Task details
Pick every line from the data that holds the word "each".

========

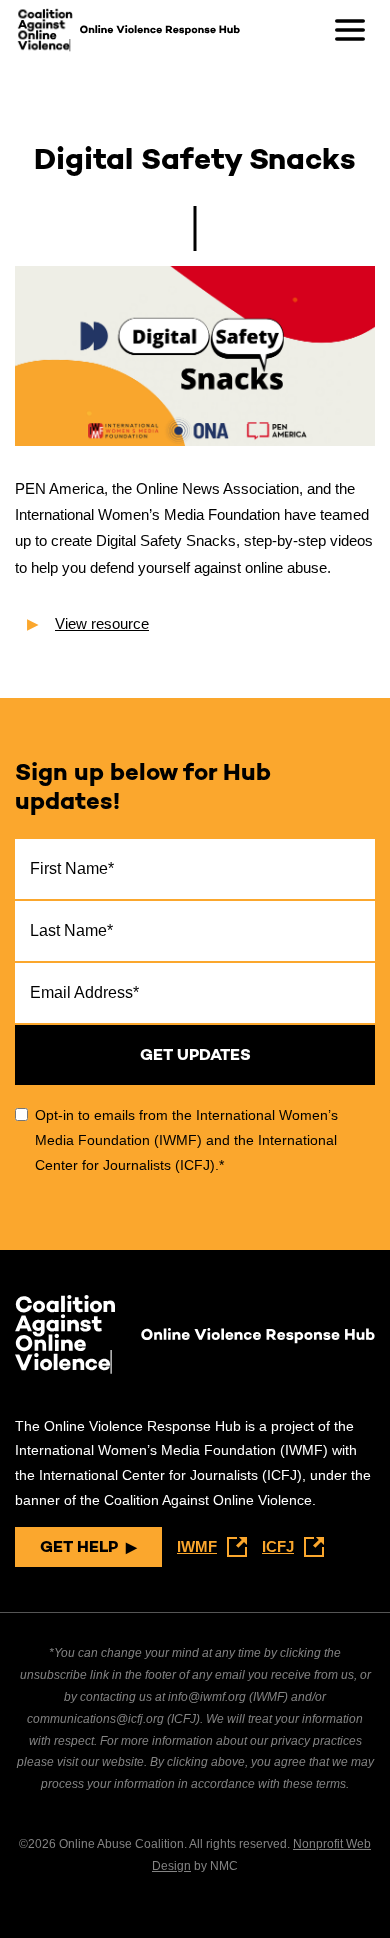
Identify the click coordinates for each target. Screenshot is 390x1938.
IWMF (197, 1546)
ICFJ (278, 1546)
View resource (102, 623)
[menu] (350, 30)
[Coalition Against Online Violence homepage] (45, 30)
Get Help (79, 1546)
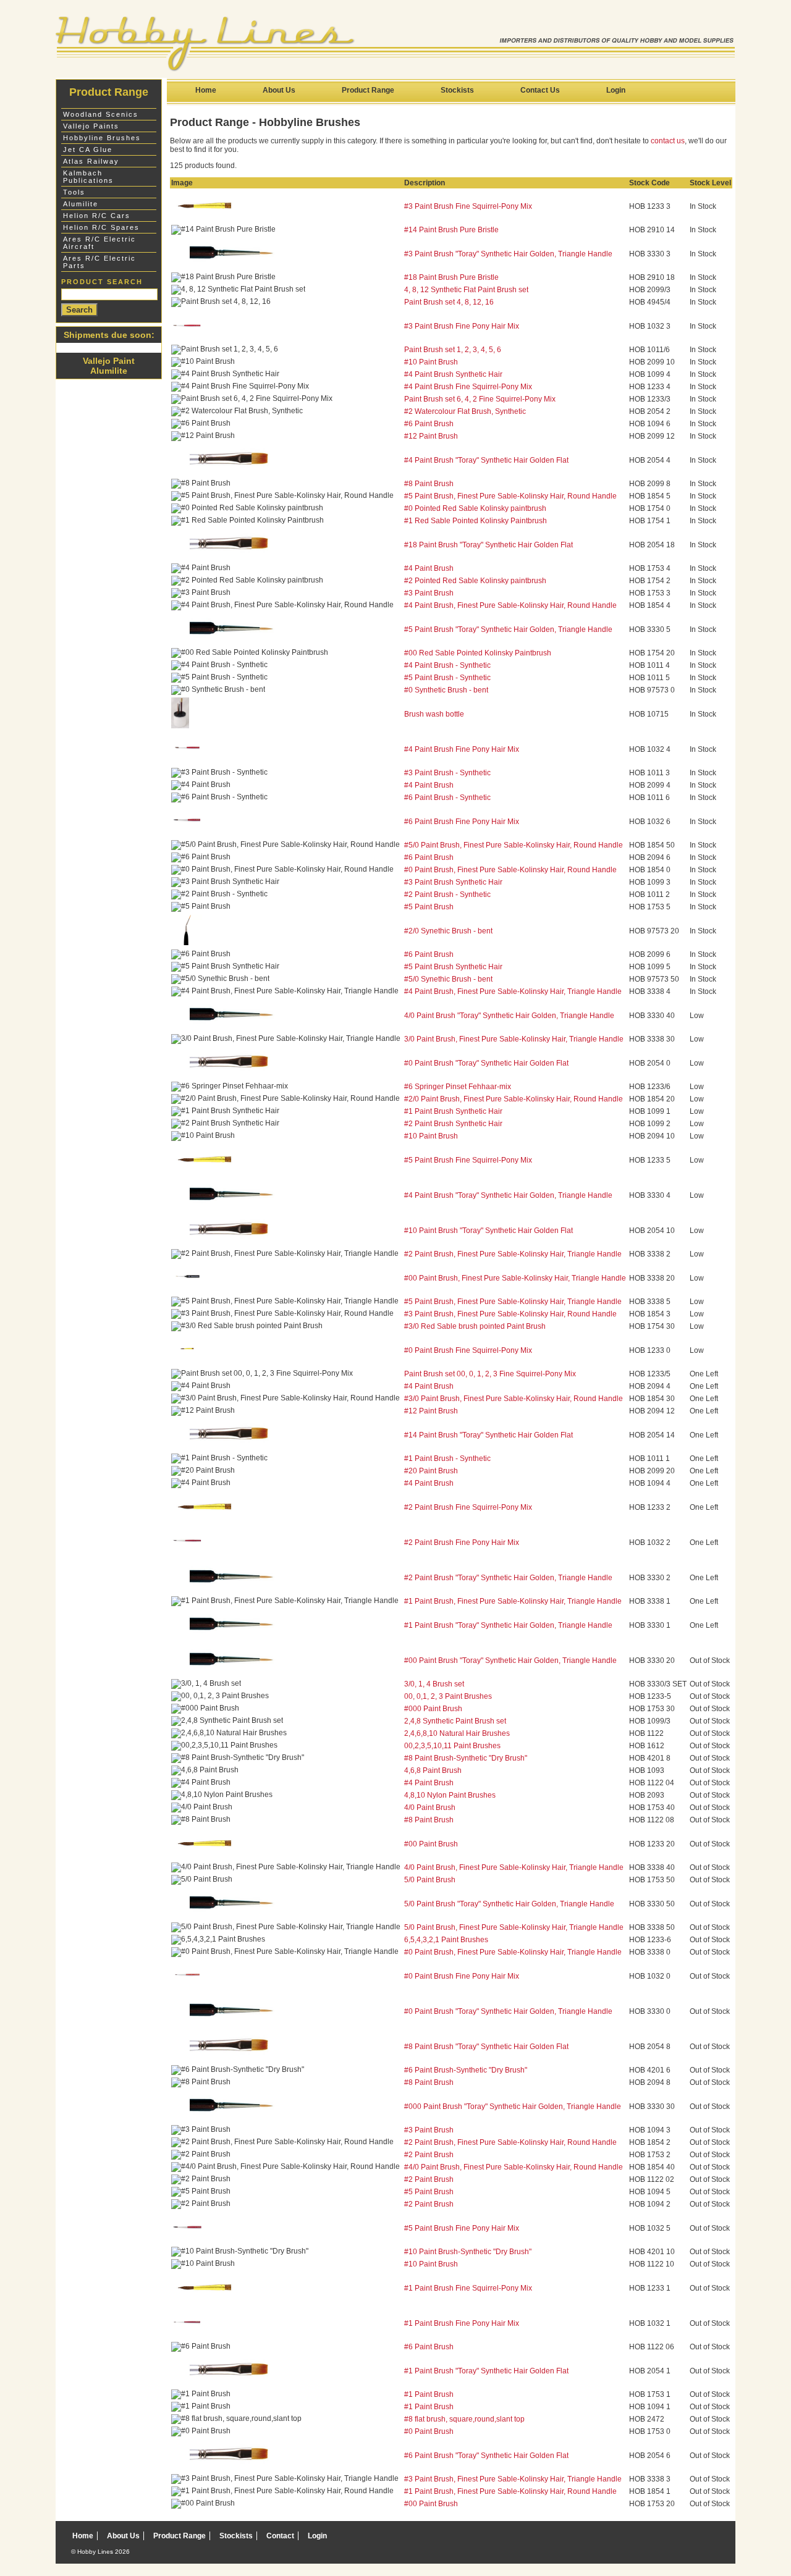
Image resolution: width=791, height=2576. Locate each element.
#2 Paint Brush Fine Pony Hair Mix (461, 1542)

========

Output of the task
Identify the click coordinates for each target. Screenshot is 390x1938.
Image resolution: width=791, height=2576. Locate each element.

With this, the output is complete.